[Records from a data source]
* * * * *

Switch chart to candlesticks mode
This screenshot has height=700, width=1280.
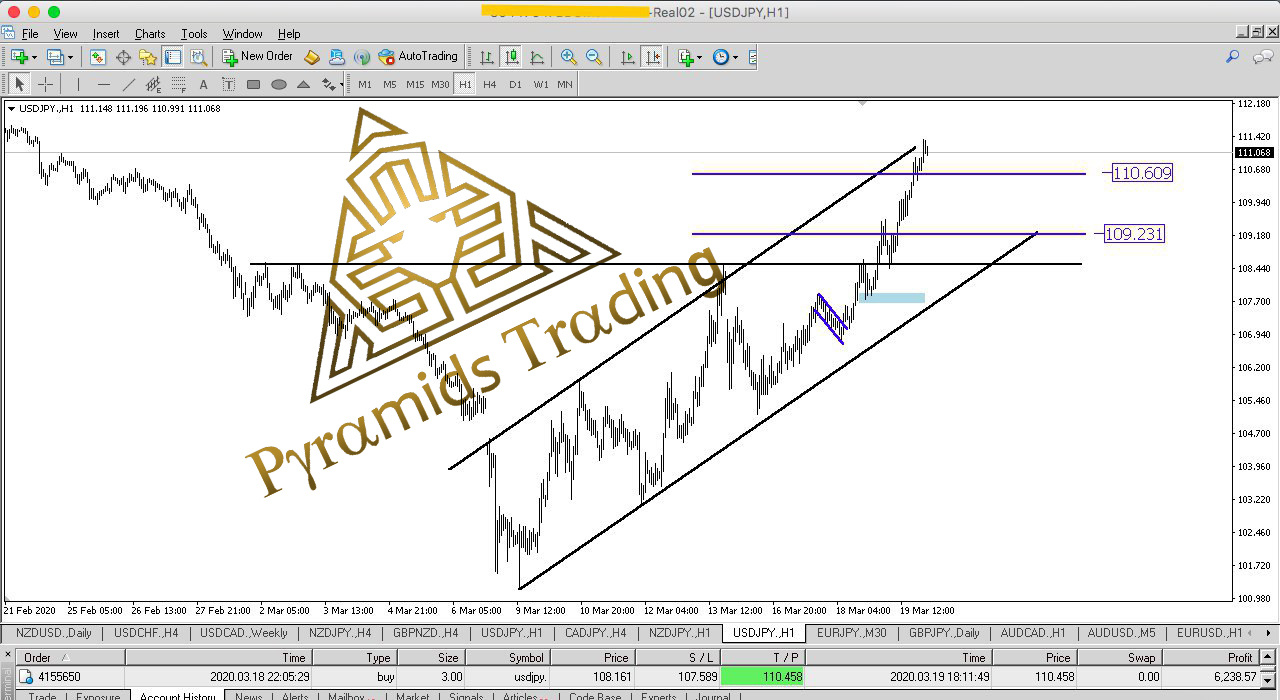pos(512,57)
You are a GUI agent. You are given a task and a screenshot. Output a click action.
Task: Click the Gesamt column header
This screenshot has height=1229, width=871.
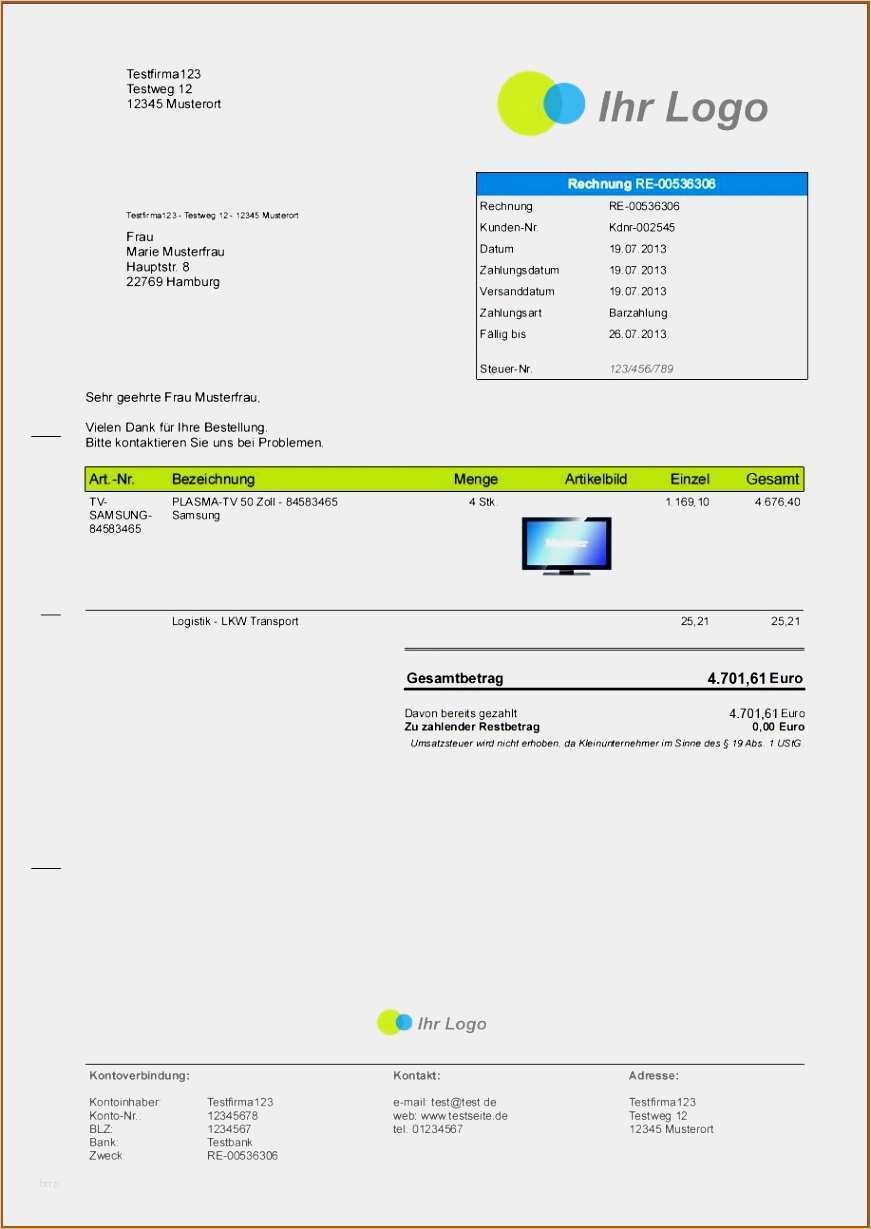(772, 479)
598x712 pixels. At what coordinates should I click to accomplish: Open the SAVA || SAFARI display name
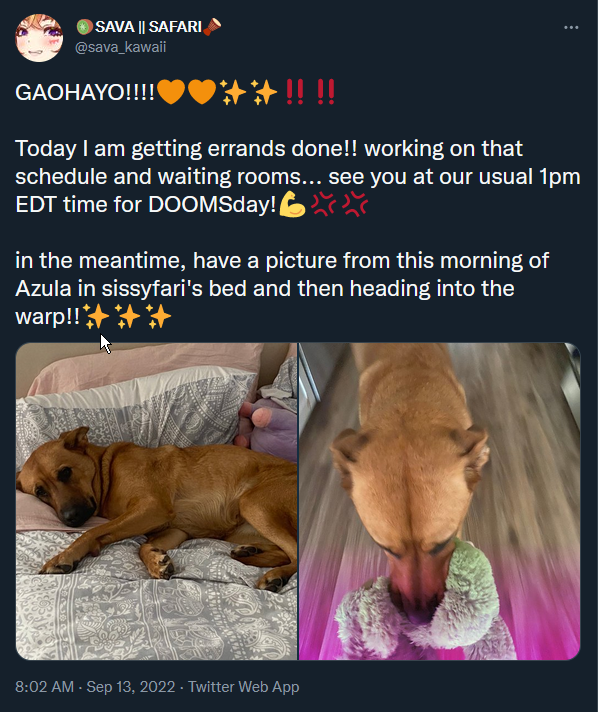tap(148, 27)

* * * * *

--- Exercise description ---
Each entry above is to be written out exactly. The pictures stay out.

--- Exercise output ---
Switch chart to candlesticks mode
This screenshot has height=700, width=1280.
pos(512,57)
You are a GUI agent. You are given a task and a screenshot. Output a click action.
Task: Click the Gesamt column header
This screenshot has height=1229, width=871.
(772, 479)
598x712 pixels. At what coordinates should I click to accomplish: Open the SAVA || SAFARI display name
tap(148, 27)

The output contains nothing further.